### EXERCISE DIRECTIONS
Please copy the records again, beginning at the line that contains "How do I perform: Click the gear" and stopping after the line that contains "click(x=37, y=1245)", and swap "gear" for "cog" while keeping everything else the same.

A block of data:
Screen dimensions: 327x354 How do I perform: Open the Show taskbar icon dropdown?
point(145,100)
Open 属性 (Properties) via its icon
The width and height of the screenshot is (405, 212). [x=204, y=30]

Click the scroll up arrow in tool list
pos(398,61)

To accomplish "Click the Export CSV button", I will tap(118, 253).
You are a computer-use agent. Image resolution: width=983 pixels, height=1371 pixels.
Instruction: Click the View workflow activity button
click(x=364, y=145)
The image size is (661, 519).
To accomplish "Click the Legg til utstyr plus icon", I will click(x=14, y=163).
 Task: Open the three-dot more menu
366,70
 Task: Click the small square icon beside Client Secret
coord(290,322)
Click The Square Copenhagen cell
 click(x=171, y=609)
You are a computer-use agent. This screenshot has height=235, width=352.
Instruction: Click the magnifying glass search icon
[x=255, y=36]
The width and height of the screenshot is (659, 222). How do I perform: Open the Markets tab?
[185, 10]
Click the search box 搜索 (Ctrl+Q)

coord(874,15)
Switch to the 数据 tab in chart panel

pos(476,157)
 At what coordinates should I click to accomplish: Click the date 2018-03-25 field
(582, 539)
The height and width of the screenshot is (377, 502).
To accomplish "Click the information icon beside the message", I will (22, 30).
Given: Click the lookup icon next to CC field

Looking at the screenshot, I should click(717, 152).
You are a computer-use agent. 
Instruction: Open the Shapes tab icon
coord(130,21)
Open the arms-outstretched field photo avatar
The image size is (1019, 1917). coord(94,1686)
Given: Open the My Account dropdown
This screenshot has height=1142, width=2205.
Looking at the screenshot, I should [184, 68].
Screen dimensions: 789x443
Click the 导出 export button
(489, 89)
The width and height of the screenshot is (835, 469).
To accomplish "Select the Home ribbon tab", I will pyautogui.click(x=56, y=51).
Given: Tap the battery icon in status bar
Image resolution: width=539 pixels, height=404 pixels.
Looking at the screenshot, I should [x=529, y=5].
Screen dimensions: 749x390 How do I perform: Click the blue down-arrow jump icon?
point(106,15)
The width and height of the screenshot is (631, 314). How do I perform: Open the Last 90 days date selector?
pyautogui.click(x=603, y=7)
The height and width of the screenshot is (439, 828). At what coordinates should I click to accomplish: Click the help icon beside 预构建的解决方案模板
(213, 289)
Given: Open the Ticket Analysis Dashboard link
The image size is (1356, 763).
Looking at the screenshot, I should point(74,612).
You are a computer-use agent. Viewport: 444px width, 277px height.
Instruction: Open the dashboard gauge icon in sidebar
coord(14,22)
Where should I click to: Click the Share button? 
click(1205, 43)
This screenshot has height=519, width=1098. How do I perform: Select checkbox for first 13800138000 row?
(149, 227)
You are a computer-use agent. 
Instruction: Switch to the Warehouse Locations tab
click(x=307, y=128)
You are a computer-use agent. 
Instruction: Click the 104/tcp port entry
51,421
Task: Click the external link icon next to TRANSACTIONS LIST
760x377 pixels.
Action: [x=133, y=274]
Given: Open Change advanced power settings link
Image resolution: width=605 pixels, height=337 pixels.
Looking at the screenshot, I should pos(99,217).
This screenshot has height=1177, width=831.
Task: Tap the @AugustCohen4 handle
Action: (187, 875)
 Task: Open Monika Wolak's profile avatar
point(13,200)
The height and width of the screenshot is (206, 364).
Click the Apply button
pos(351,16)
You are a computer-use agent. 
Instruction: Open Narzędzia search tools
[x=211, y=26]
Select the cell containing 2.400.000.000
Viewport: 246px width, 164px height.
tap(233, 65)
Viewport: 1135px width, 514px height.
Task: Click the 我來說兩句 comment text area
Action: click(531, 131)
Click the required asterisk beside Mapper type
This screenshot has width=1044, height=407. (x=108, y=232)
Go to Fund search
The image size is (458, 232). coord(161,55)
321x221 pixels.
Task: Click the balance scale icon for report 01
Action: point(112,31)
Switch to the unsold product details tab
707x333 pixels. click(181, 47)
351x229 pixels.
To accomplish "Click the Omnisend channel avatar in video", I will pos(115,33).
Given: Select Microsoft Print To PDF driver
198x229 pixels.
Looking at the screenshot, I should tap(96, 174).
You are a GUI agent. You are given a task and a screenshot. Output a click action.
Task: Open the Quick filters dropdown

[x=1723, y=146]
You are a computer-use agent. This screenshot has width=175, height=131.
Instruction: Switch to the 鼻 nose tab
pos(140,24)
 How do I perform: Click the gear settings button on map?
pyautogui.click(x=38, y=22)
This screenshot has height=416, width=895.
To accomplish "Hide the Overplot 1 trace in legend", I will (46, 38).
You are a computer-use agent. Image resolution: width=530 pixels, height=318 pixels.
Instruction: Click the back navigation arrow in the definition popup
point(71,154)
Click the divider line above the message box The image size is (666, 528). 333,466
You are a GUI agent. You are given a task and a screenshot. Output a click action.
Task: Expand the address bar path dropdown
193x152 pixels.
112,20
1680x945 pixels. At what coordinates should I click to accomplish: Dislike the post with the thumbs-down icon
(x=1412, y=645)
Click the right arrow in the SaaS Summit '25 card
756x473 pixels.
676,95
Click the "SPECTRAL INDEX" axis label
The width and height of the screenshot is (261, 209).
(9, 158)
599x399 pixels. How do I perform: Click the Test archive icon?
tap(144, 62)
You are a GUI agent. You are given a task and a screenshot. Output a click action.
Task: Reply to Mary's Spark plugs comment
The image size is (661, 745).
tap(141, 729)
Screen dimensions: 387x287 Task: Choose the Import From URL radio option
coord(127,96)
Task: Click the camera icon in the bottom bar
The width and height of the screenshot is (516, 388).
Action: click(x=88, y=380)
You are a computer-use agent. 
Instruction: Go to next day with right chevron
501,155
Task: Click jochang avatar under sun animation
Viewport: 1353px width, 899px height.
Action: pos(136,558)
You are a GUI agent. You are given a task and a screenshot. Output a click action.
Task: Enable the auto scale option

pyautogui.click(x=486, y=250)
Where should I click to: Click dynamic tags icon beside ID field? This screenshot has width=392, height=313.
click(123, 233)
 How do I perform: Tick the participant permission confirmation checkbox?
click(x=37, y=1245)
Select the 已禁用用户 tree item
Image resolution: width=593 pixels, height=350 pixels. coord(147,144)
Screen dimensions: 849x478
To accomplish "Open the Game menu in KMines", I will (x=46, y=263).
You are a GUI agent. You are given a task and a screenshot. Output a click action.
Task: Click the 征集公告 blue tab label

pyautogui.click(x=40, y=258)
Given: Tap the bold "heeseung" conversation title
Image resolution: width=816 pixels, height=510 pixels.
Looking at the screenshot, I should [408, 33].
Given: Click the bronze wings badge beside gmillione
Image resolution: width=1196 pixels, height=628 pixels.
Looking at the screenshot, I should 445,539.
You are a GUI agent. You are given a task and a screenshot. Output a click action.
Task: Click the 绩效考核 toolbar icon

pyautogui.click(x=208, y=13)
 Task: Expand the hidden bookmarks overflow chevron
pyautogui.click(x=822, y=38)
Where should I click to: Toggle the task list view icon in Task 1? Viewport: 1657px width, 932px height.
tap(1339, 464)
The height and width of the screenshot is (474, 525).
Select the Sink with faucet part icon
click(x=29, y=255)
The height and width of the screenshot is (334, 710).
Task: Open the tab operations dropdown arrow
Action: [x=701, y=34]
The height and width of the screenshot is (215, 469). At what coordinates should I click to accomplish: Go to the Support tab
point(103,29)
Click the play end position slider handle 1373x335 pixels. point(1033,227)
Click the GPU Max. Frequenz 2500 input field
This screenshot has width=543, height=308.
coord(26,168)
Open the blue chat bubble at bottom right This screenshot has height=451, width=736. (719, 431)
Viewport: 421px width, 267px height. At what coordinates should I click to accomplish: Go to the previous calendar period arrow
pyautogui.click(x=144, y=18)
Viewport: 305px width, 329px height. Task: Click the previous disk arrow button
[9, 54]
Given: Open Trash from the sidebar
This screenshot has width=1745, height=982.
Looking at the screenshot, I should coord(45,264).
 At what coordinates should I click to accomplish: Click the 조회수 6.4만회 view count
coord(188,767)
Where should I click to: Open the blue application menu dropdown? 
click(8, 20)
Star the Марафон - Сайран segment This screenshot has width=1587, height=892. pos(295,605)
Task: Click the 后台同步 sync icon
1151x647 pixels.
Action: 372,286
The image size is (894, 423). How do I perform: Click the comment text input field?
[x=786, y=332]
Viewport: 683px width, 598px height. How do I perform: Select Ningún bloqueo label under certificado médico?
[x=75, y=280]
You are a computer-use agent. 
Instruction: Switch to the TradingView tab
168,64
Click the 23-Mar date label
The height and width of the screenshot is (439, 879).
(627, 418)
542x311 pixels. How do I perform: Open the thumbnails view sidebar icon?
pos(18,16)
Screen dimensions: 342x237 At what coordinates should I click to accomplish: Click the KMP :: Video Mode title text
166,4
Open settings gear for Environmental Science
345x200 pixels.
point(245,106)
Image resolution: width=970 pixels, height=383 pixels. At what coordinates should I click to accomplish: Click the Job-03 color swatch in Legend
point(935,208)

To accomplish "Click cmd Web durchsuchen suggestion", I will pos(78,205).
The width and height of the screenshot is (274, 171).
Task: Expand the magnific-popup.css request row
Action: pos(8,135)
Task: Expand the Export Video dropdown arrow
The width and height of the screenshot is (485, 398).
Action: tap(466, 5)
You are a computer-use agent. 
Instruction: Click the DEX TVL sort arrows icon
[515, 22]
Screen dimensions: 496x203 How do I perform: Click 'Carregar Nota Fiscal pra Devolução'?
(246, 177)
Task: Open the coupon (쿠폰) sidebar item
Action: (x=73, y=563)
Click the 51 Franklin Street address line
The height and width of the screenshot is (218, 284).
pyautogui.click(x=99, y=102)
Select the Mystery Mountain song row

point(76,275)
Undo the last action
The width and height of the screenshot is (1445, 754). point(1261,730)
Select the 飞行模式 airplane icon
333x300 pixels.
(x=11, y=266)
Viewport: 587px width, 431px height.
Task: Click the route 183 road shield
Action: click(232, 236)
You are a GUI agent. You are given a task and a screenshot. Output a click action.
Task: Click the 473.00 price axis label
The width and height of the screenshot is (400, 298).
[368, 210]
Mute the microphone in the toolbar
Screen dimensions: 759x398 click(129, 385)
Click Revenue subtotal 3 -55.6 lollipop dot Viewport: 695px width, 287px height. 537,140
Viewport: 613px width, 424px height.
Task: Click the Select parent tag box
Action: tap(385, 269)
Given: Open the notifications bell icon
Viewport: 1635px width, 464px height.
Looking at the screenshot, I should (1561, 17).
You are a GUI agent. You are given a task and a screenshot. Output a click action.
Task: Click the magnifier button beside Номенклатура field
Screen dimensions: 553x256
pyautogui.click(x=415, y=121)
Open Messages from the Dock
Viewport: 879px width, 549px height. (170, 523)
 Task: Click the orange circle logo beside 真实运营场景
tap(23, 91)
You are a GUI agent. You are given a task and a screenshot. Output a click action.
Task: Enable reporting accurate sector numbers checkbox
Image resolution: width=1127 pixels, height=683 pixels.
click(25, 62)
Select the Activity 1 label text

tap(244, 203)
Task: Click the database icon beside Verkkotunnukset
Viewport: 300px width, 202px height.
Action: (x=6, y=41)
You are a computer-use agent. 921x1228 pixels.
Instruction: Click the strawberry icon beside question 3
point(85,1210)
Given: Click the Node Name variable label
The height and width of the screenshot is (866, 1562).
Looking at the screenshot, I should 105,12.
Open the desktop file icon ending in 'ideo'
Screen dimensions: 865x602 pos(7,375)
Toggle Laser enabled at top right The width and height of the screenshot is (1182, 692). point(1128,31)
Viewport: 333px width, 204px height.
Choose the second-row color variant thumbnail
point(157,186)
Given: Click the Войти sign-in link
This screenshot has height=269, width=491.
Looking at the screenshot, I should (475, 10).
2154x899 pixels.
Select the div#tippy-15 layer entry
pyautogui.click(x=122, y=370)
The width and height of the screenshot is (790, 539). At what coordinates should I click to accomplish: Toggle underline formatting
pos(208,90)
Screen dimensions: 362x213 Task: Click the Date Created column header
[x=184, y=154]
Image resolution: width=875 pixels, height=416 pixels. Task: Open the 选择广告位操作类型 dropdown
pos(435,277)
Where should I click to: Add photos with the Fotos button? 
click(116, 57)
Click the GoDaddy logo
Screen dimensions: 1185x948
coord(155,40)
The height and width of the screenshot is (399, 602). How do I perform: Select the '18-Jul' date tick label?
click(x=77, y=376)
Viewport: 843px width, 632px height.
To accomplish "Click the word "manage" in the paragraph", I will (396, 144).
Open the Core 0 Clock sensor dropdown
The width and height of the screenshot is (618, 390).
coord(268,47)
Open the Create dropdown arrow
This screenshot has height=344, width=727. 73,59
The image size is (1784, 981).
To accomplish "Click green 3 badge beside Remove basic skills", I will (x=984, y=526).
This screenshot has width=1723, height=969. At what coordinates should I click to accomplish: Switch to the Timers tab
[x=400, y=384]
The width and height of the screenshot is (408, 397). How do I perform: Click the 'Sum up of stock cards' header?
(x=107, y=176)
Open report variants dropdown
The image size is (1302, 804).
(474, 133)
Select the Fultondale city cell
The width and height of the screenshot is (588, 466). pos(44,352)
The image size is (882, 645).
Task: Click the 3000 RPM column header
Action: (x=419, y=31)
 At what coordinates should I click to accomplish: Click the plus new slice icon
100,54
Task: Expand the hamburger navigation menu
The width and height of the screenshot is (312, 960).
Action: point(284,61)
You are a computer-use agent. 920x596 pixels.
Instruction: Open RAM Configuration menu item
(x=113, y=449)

### EXPECTED ANSWER
 How do I perform: Click the cog settings button on map?
pyautogui.click(x=38, y=22)
This screenshot has height=416, width=895.
To accomplish "Hide the Overplot 1 trace in legend", I will (46, 38).
You are a computer-use agent. Image resolution: width=530 pixels, height=318 pixels.
Instruction: Click the back navigation arrow in the definition popup
point(71,154)
Click the divider line above the message box The image size is (666, 528). 333,466
You are a GUI agent. You are given a task and a screenshot. Output a click action.
Task: Expand the address bar path dropdown
193x152 pixels.
112,20
1680x945 pixels. At what coordinates should I click to accomplish: Dislike the post with the thumbs-down icon
(x=1412, y=645)
Click the right arrow in the SaaS Summit '25 card
756x473 pixels.
676,95
Click the "SPECTRAL INDEX" axis label
The width and height of the screenshot is (261, 209).
(9, 158)
599x399 pixels. How do I perform: Click the Test archive icon?
tap(144, 62)
You are a GUI agent. You are given a task and a screenshot. Output a click action.
Task: Reply to Mary's Spark plugs comment
The image size is (661, 745).
tap(141, 729)
Screen dimensions: 387x287 Task: Choose the Import From URL radio option
coord(127,96)
Task: Click the camera icon in the bottom bar
The width and height of the screenshot is (516, 388).
Action: click(x=88, y=380)
You are a computer-use agent. 
Instruction: Go to next day with right chevron
501,155
Task: Click jochang avatar under sun animation
Viewport: 1353px width, 899px height.
Action: pos(136,558)
You are a GUI agent. You are given a task and a screenshot. Output a click action.
Task: Enable the auto scale option

pyautogui.click(x=486, y=250)
Where should I click to: Click dynamic tags icon beside ID field? This screenshot has width=392, height=313.
click(123, 233)
 How do I perform: Tick the participant permission confirmation checkbox?
click(x=37, y=1245)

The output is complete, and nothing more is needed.